In the mid-1950s she joined the Benedictine Sisters of Erie in northern Pennsylvania, and for 12 years served as Prioress of this branch of the order. From 1974 till 1990, she was president of the Conference of American Benedictine Prioresses, and also had a term as president of the US Leadership Conference of Women Religious, an umbrella organisation representing over 75,000 women in religious orders.

She is one of the founding members of the International Peace Council, a group of high profile religious leaders from all the major faiths, including the Dalai Lama and Archbishop Desmond Tutu. They meet annually at trouble spots around the globe and try to help resolve concrete peace and justice problems in each particular location.

She is a prolific author, and a regular columnist for the US National Catholic Reporter.

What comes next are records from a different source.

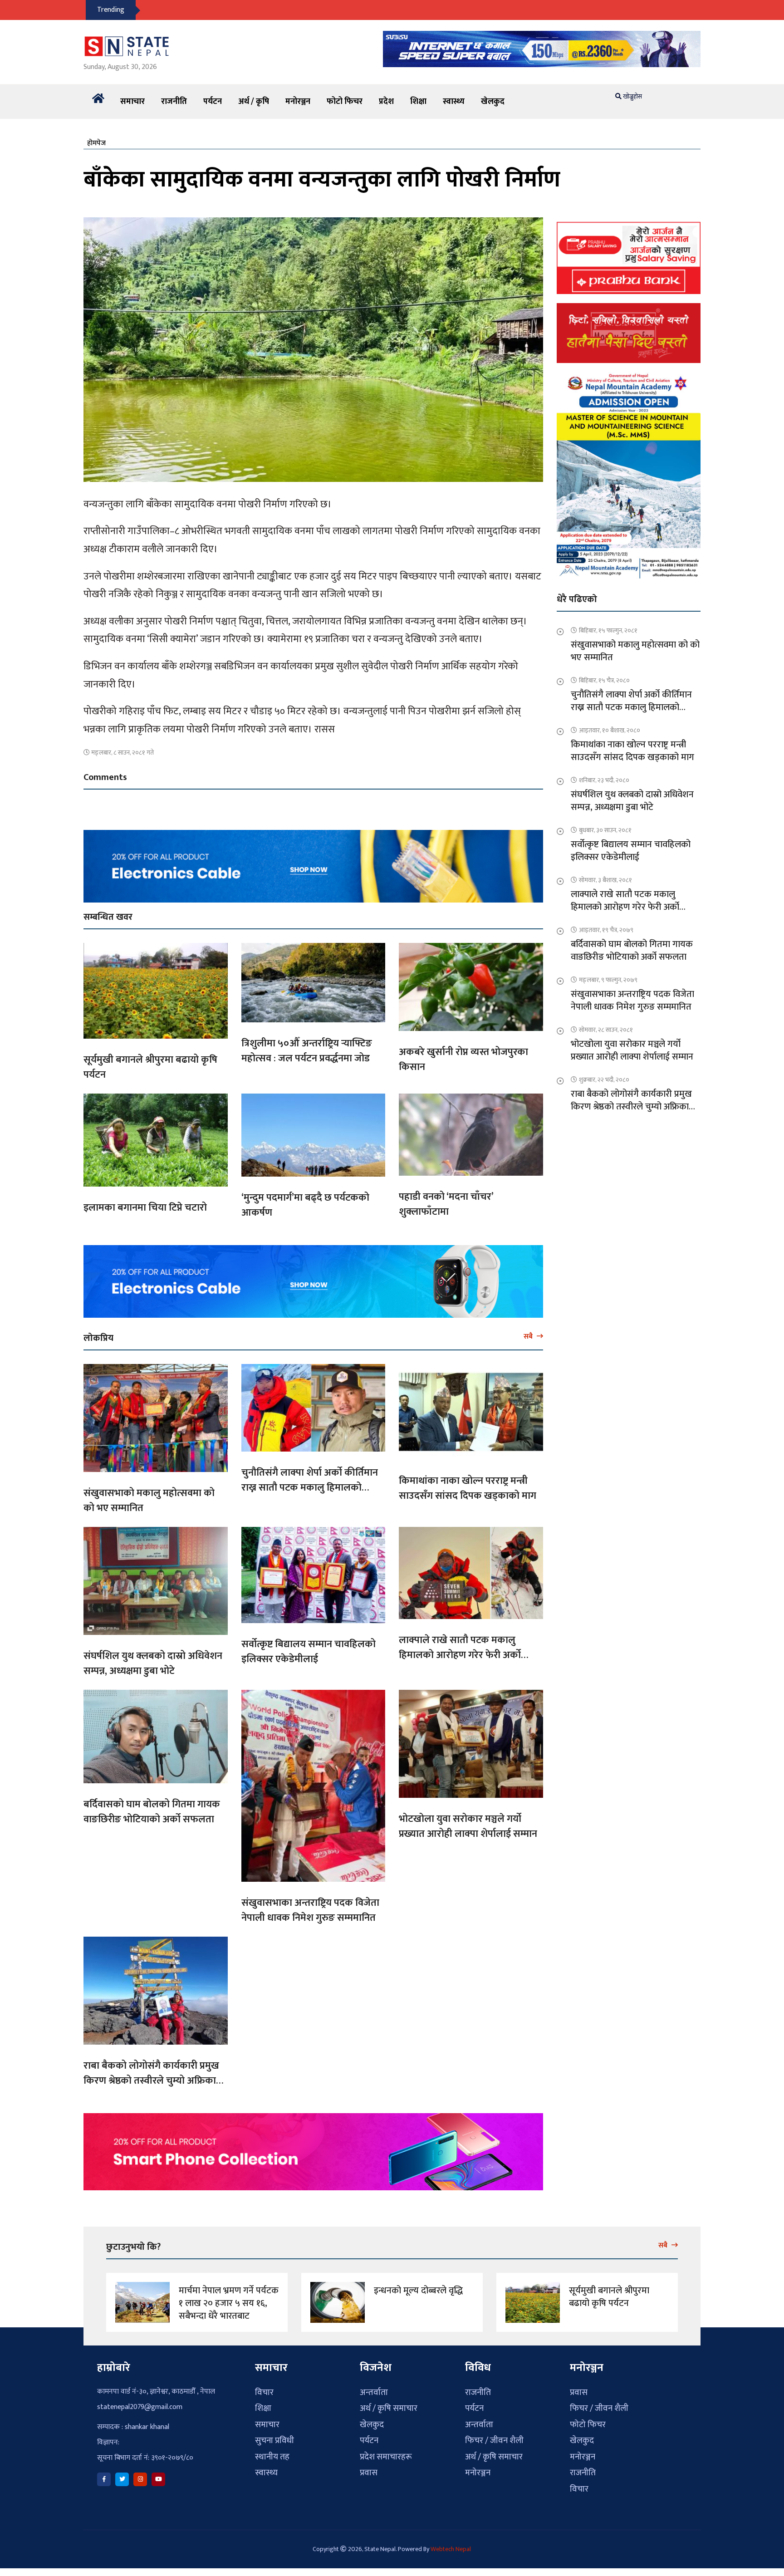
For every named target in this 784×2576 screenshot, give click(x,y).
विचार (264, 2392)
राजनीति (174, 101)
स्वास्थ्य (454, 101)
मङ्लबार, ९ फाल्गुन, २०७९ (608, 980)
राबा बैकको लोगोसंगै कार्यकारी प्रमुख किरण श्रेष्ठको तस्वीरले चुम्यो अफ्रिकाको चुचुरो (155, 2080)
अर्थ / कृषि (253, 101)
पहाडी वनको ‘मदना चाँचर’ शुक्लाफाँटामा (446, 1204)
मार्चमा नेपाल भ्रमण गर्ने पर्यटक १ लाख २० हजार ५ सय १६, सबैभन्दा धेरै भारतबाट (229, 2303)
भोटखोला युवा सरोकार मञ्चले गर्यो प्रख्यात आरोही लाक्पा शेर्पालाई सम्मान (468, 1826)
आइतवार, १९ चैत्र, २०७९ (606, 930)
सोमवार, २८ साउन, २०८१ (606, 1030)
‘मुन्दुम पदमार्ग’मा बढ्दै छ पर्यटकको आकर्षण (305, 1205)
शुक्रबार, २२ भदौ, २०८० (604, 1080)
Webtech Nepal (451, 2549)
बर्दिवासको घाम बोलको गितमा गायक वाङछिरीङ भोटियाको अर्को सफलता (151, 1812)
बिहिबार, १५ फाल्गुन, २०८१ (608, 630)
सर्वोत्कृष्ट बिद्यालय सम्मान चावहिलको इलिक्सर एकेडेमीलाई (308, 1652)
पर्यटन (212, 101)
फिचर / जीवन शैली (494, 2441)
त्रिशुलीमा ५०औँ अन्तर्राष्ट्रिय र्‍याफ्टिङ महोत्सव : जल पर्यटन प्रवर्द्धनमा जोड (306, 1051)
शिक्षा (418, 101)
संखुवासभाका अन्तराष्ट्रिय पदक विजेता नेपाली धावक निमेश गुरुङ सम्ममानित (310, 1910)
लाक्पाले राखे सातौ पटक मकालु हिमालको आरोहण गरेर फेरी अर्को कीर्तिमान (460, 1655)
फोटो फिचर (345, 101)
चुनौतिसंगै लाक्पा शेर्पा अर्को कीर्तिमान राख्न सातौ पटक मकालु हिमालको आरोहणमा (309, 1487)
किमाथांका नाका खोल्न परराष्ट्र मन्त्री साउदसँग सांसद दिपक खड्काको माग (467, 1488)
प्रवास (368, 2473)
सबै (529, 1336)
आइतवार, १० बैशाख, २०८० (609, 730)
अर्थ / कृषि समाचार (388, 2408)
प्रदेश (386, 101)
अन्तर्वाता (374, 2392)
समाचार (132, 101)
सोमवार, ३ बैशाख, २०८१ (605, 880)
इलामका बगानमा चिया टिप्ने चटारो (145, 1207)
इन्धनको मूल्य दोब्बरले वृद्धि (418, 2290)
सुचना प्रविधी (274, 2441)
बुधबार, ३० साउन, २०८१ (605, 830)
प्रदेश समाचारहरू (386, 2457)
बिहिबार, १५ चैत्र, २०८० (604, 680)
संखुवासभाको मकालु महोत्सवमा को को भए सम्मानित (149, 1500)
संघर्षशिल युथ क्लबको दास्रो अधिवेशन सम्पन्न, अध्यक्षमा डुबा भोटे (152, 1663)
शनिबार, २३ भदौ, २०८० (604, 780)
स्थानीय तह (272, 2457)
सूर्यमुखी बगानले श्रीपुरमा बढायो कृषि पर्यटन (150, 1067)
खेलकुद (493, 101)
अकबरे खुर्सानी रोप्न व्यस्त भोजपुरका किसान (463, 1059)
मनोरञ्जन (297, 101)
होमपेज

She is the founding director of Benetvision, a resource centre for contemporary spirituality located in Erie.

In 2000 she and the Erie Benedictine nuns became embroiled in a very public dispute with the Vatican. She was invited to be keynote speaker at the first Women's Ordination Worldwide Conference in Dublin. The Vatican's Congregation for the Consecrated Life wrote to the then prioress asking her to stop Chittister from attending.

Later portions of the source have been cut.